The past 16 months have been very high and low. It has been a real struggle sometimes, so completely not what I expected with your first baby. I'm pretty sure this is true for every new family, but on top of this I have emerged with a wealth of medical knowledge and can hold my own in a doctors round. My mental "fog" is now much clearer than it has been. I'm not sure whether the past muddle has been PND, Post Traumatic Stress or a mixture of both, flitting smoothly from one to the other, but it has snatched memories I will never get back which makes me very sad. I am proud of where we are now: not least because I got here in the main part on my own.

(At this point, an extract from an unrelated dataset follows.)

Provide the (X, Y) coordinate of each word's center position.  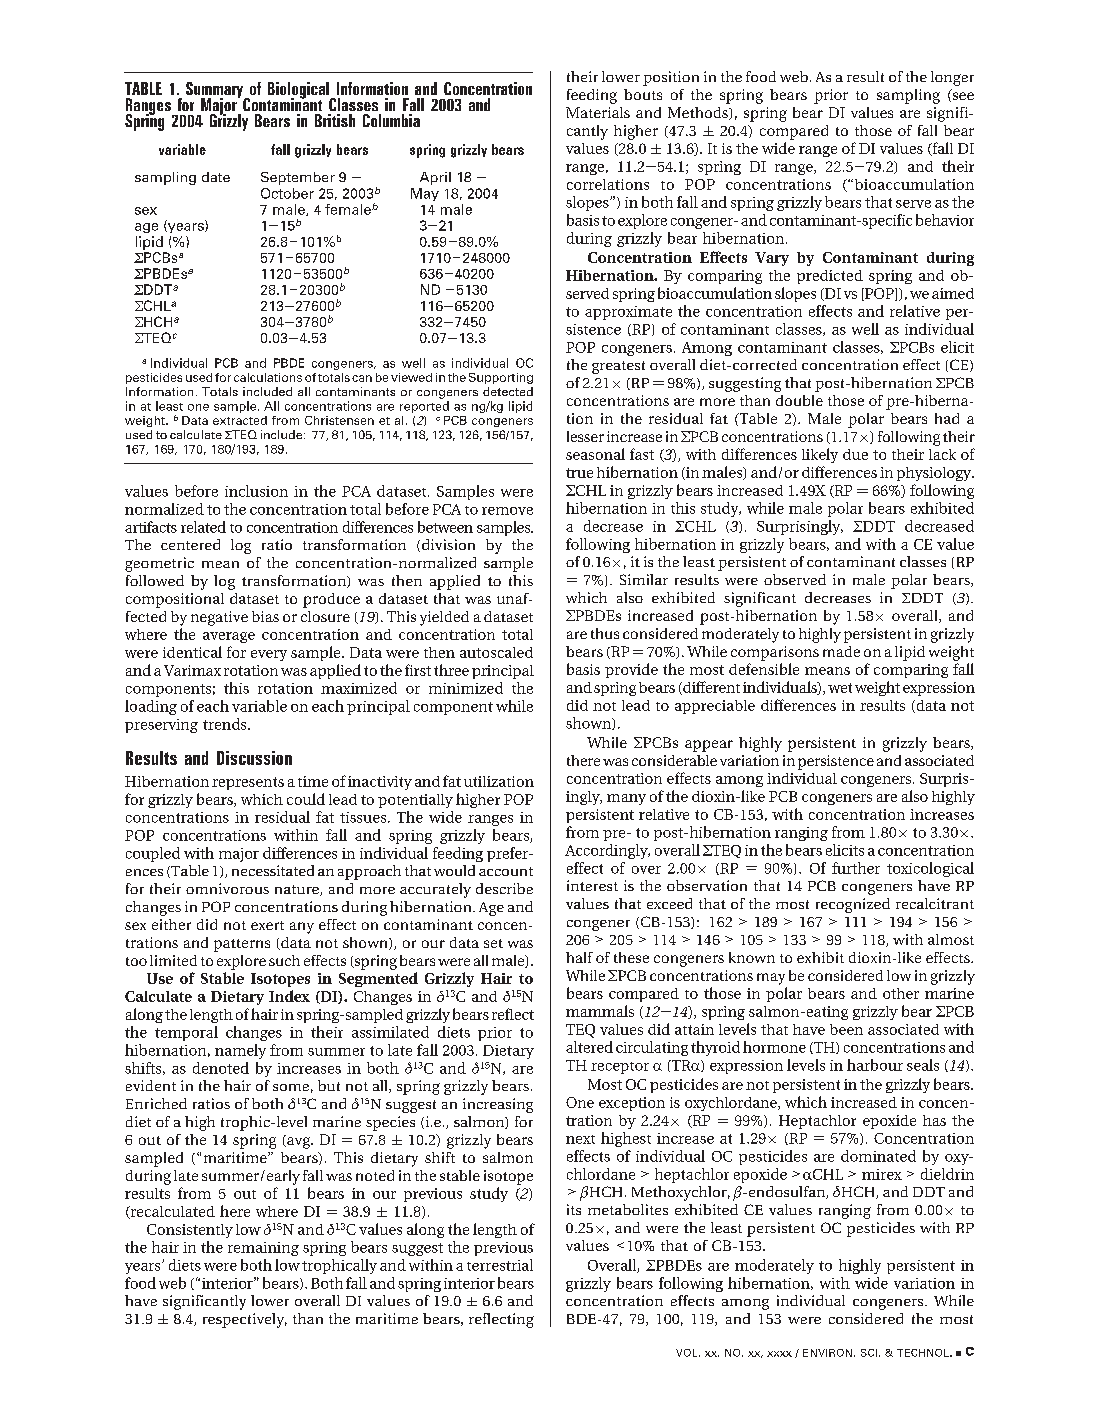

As I have been clearing and sorting, I've been reflecting on what physically is truly precious to keep. Answer: not much. However there are some special things like any Mummy that I will treasure forever. Favourite tiny outfits; cot sheets that smell of baby, or at least baby scented washing powder... My most treasured possessions of the physical variety stem back from our time in Special Care. I do have things which mean a lot pre-Wriggles and more recent things, but the one thing I would be bereft of is a pink box (above). This was collected whilst in SCBU and the box and yellow diary were gifts from Tiny Lives, the charity attached to our unit that fundraises for life-saving new equipment and provides vital family support. 

In this treasure trove are the following: diary of our stay, Wriggles' hospital band, my hospital band, the information sellotaped to her cot, some prem-baby socks never worn, her blood pressure cuff, the photograph that I slept with all the time she was in (so it was the first thing I saw in the morning and the last thing at night), the probe which conducted her oxygen sats traces, her first dummies and her first (well not literally first; replica of) nappy.

It is so easy to forget how small she was. Born at 1090g (2lbs 5 and a bit oz) at just under 28 weeks gestation, she was not a lot bigger than my hand. Maybe head to toe she was two small hands long, maybe just under. She was, and this is crass to compare, about the size of a handpuppet. I don't know why it is so desperate for me not to forget, and we all know size isn't everything, but these physical reminders bring it back like yesterday. Our journeys make us who we are, and SCBU strongly shaped the early days of our lives and later ones two. Any ongoing issues now are put down directly to prematurity, so these objects from the 'beginning' are very precious for me. They make up for the absence of what I ideally wanted for my newborn. I do have some happy memories of SCBU, first cuddles, brief attempts at kangaroo care, days spent by the incubator, watching her grow and the privilege of seeing what would otherwise be a developing foetus but it is the stark reminders of the reality rather than the New Baby! cards which mean much more to me.
Images: 1. first dummy next to standard 0 months + dummy 2. first nappy next to newborn sized babygro, which finally fitted Wriggles somewhere between 4-5 months! 3. Look how far I've come!

My other precious object is not in the box because it is in the photo-album. It is the first picture ever taken of her, in NICU (Neonatal Intensive Care Unit) on the night of her birth shortly after she had arrived at the unit from a&e at a different hospital. She is battered, bruised and bright red. Her skin is see-through and still smeared with blood, only one eye had opened and there is a slight perferation to her chect. There are ECG leads on and a tube attaching her to a ventilator. It is not a pretty picture. But I love it. It gives me back what I wasn't there to see. I couldn't hold her hand but it does give me that piece of history to hold on to.